Yet because of the interest rate surge, bonds are more interesting today than they have been in a while. “One of the things that we’ve been encouraging clients to recognize is that the starting yields for [bonds in the Bloomberg US Aggregate Bond Index] is 3.5%, when a year and a half ago it was 1.3%,” says Maddi Dessner, Capital Group’s director of global asset class services. “That will get you a pretty meaningful return for the balance of the year.” So, now is a good time to reward investors who believe the bond carnage is over. 

American Funds historically has been more well known as a stock picking shop, but it has been aggressively moving into fixed income in recent years. Its bond fund assets have more than doubled in the past five years to $500 billion—now almost a fifth of the management company’s $2.7 trillion. Perhaps more impressive, it has received $2.9 billion in new fund flows into its bond funds in 2022 through March 31, making it the top fund company in terms of fixed-income fund flows this year.

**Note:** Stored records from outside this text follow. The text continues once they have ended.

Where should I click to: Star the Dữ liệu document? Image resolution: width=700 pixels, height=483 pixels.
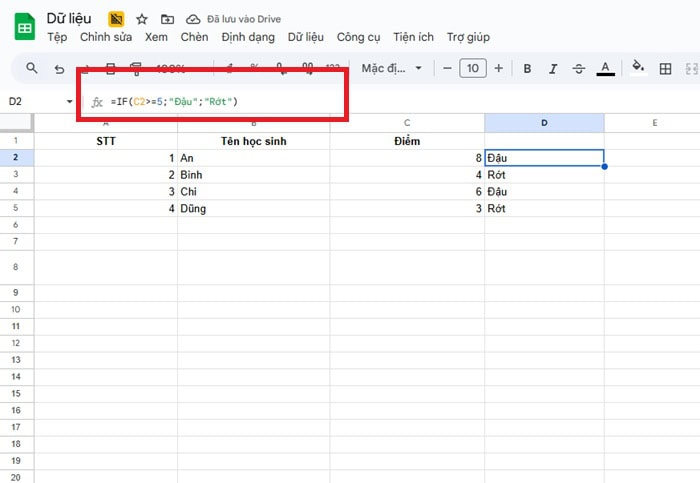(x=142, y=19)
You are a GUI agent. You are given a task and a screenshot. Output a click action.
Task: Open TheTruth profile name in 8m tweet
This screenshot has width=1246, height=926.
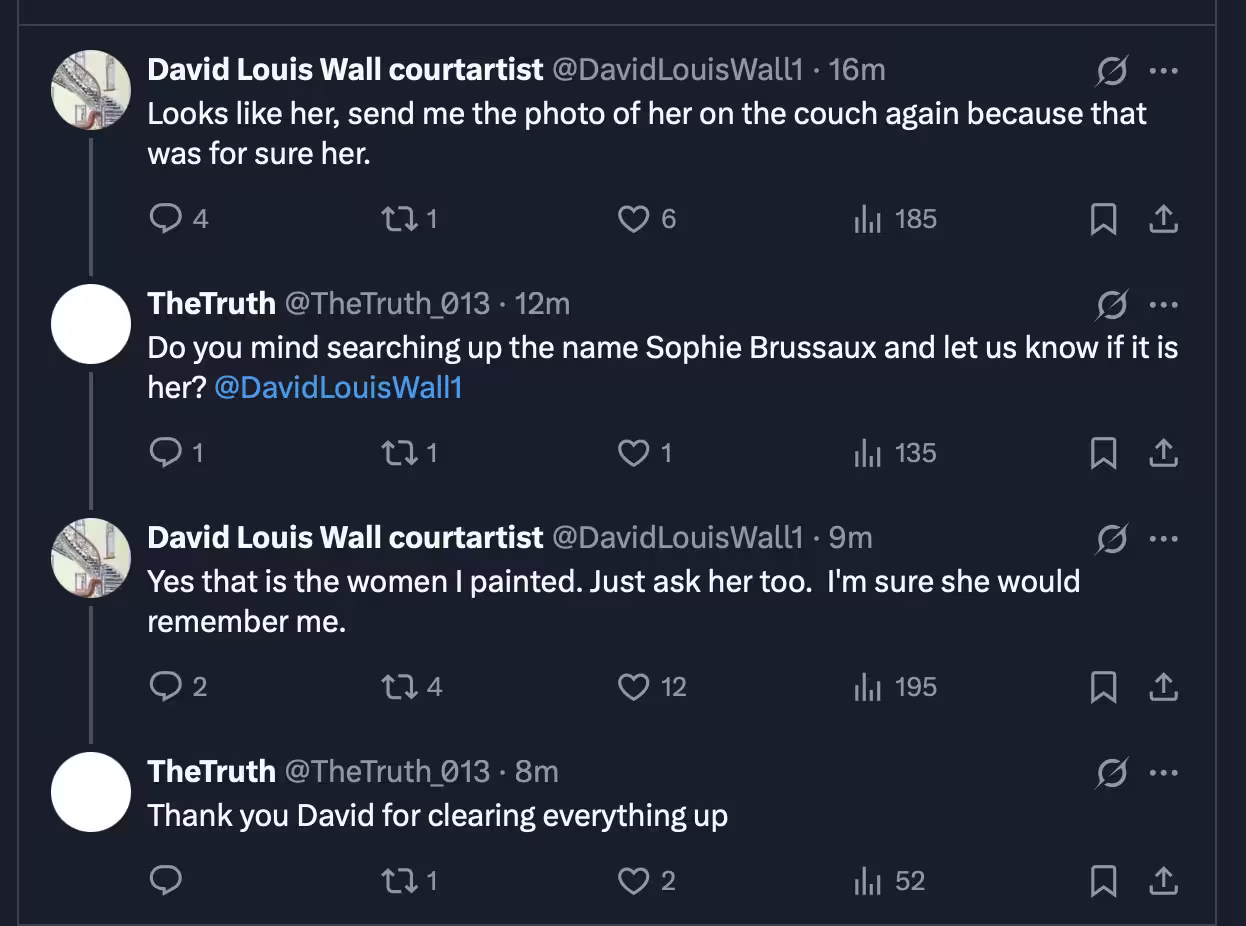pos(211,772)
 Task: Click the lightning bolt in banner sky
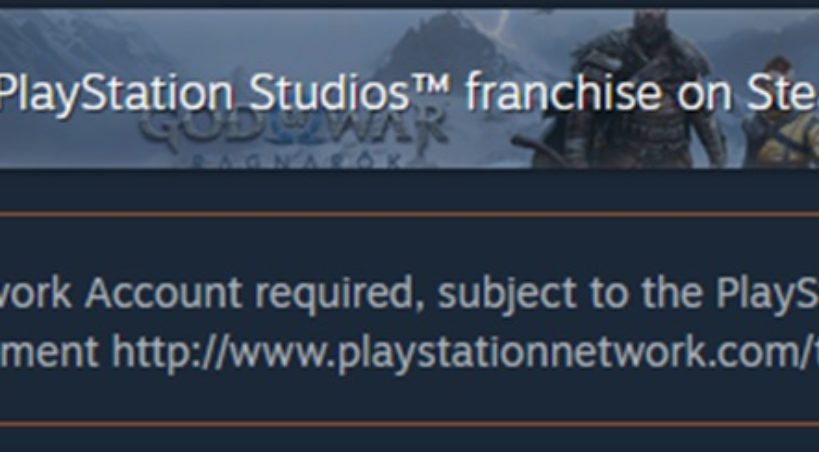click(502, 24)
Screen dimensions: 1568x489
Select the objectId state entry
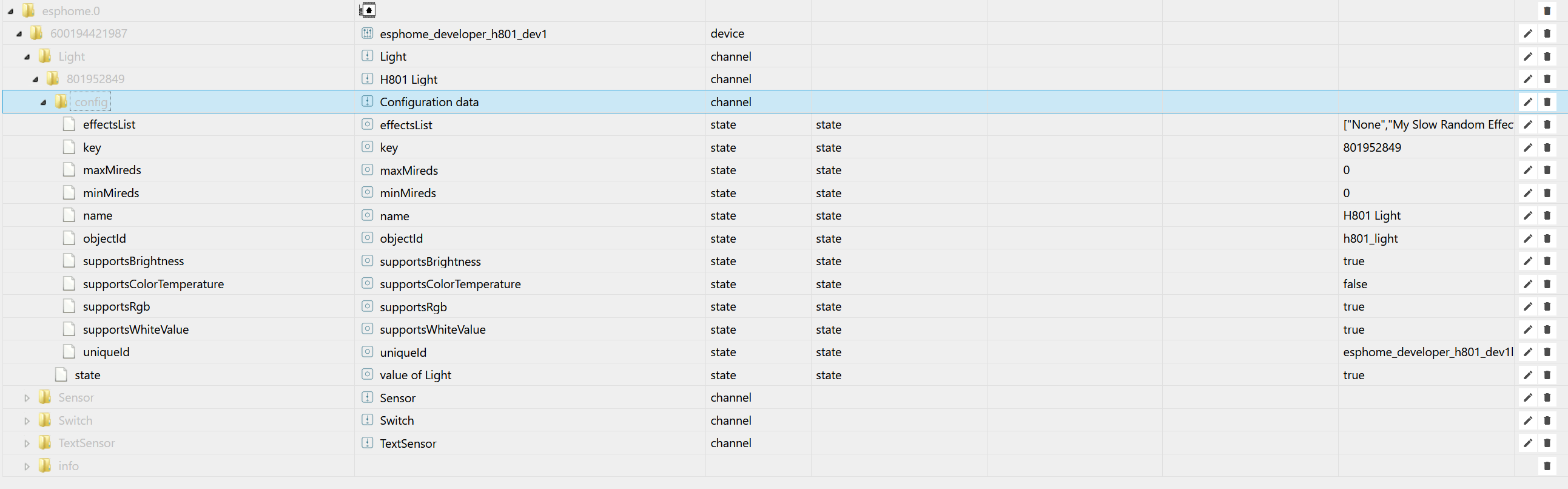(x=104, y=238)
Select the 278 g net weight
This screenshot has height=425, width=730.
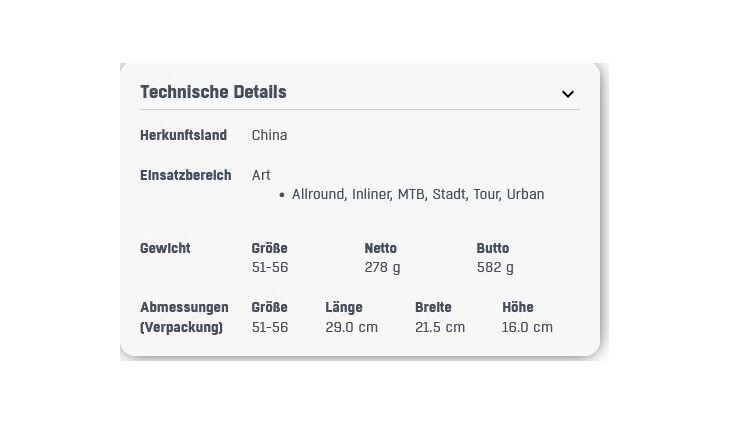(382, 267)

The lower expenses are a nice selling point. Among the steepest management fee cuts are, American Funds Corporate Bond (BFCAX), from 0.36% to 0.25%; American Funds Emerging Markets Bond (EBNAX), from 0.55% to 0.46%; and American Funds Short-Term Tax-Exempt Bond (ASTEX), from 0.33% to 0.20%. In equities, two big cuts are for American Funds International Vantage (AIVBX), from 0.60% to 0.48%, and American Funds Developing World Growth & Income (DWGAX), from 0.73% to 0.65%. Most of the other cuts are much smaller, like to the top-performing $11 billion American Funds Strategic Bond (ANBAX), from 0.30% to 0.28%. 

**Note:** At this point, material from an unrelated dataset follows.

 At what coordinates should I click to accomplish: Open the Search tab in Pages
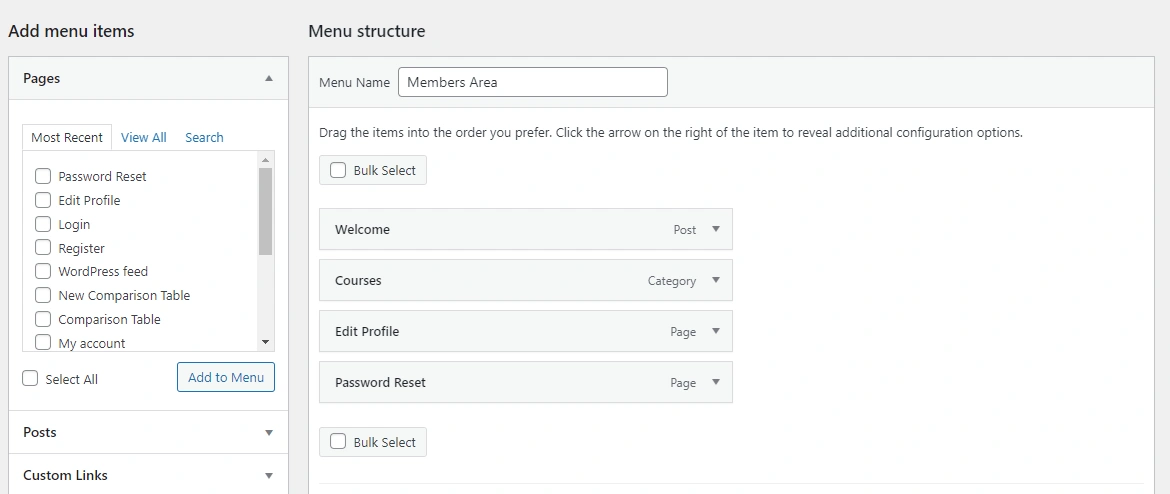point(204,137)
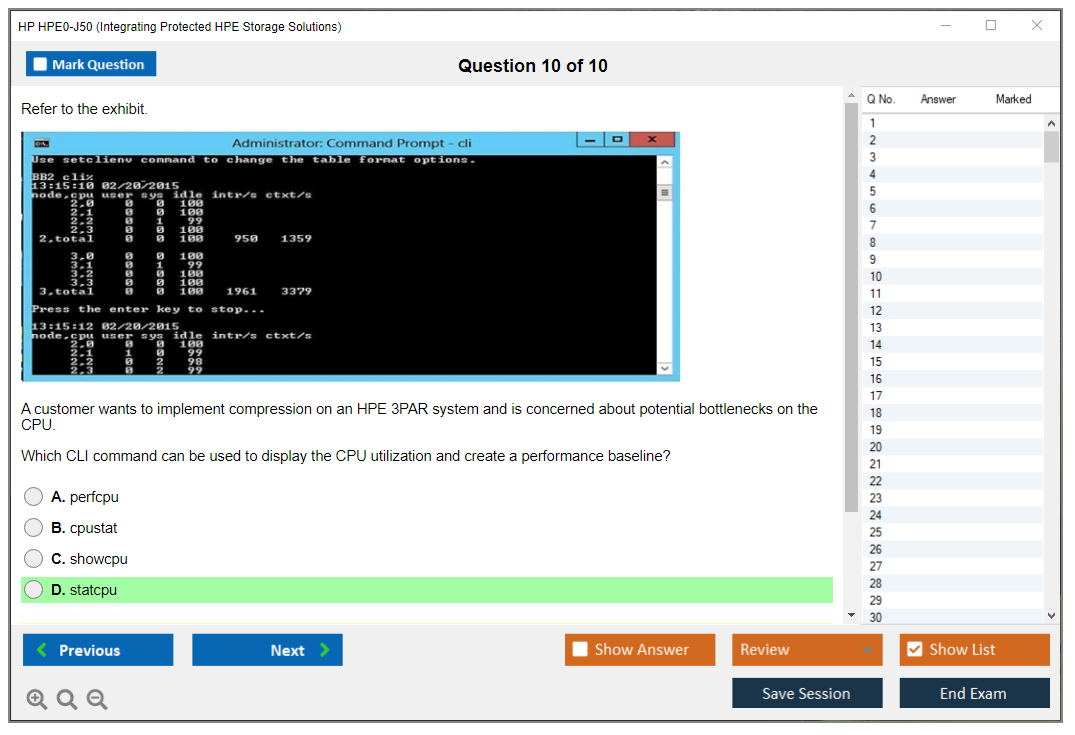Viewport: 1075px width, 735px height.
Task: Click the zoom in magnifier icon
Action: click(37, 700)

Generally speaking, the smaller the fund is asset-wise, the bigger the fee cut applied, says Dessner. The logic behind this is that larger funds can reduce fees on their own through economies of scale.  

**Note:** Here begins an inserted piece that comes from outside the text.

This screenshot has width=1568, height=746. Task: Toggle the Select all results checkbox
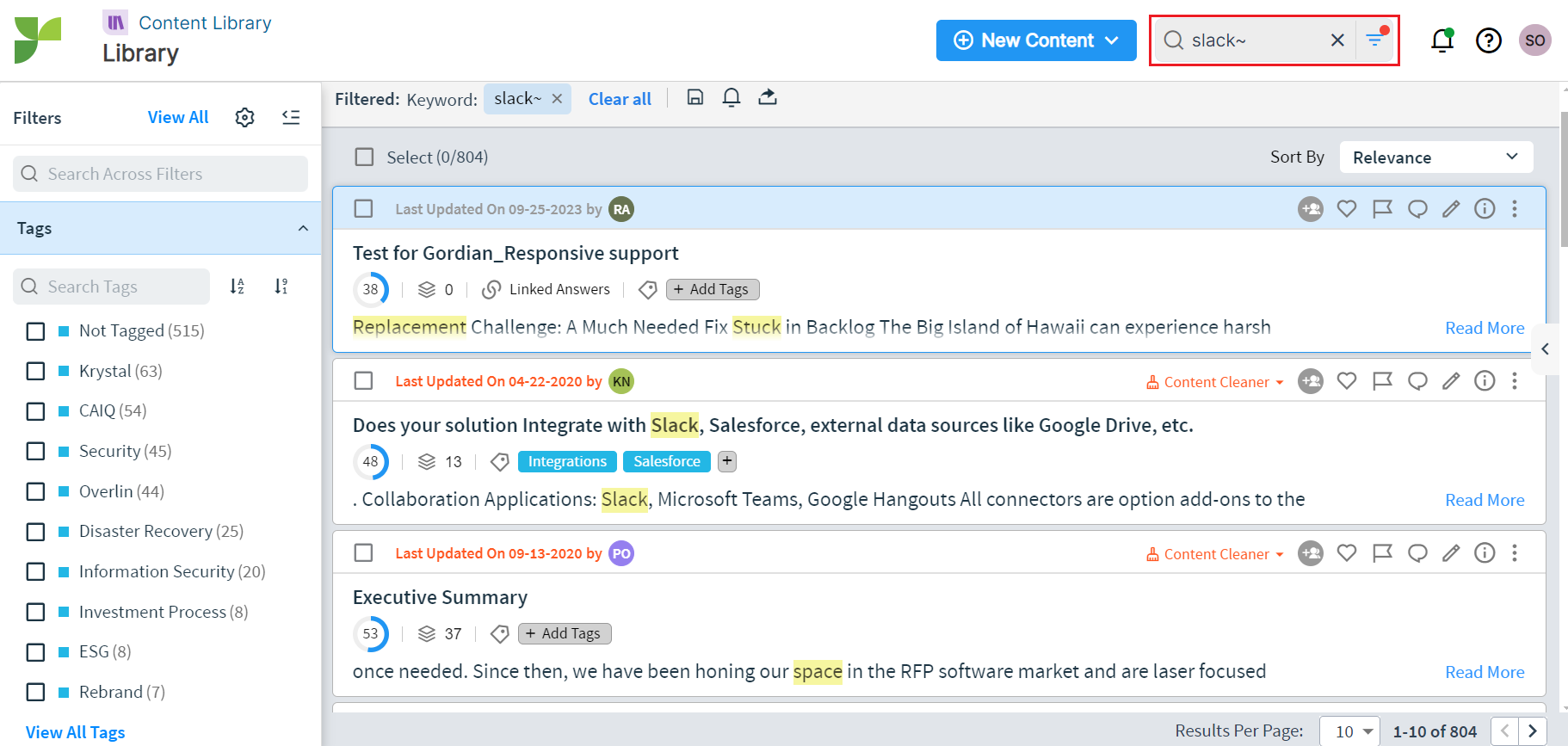point(365,157)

That said, management fees are only a portion of fund investors’ total costs as expense ratios also include administrative and brokerage costs.  So, even though American Funds Multi-Sector Income’s management fee dropped from 0.42% to 0.33% its total expense ratio for its “A” share class was 0.82% prior to the cut, indicating a likely 0.73% ratio post-fee-cut.

That’s a far cry from the 0.04% expense ratio investors pay for the iShares Core US Aggregate Bond ETF (AGG). Yet lowering the fee hurdle should make it easier for American Funds to outperform in the future.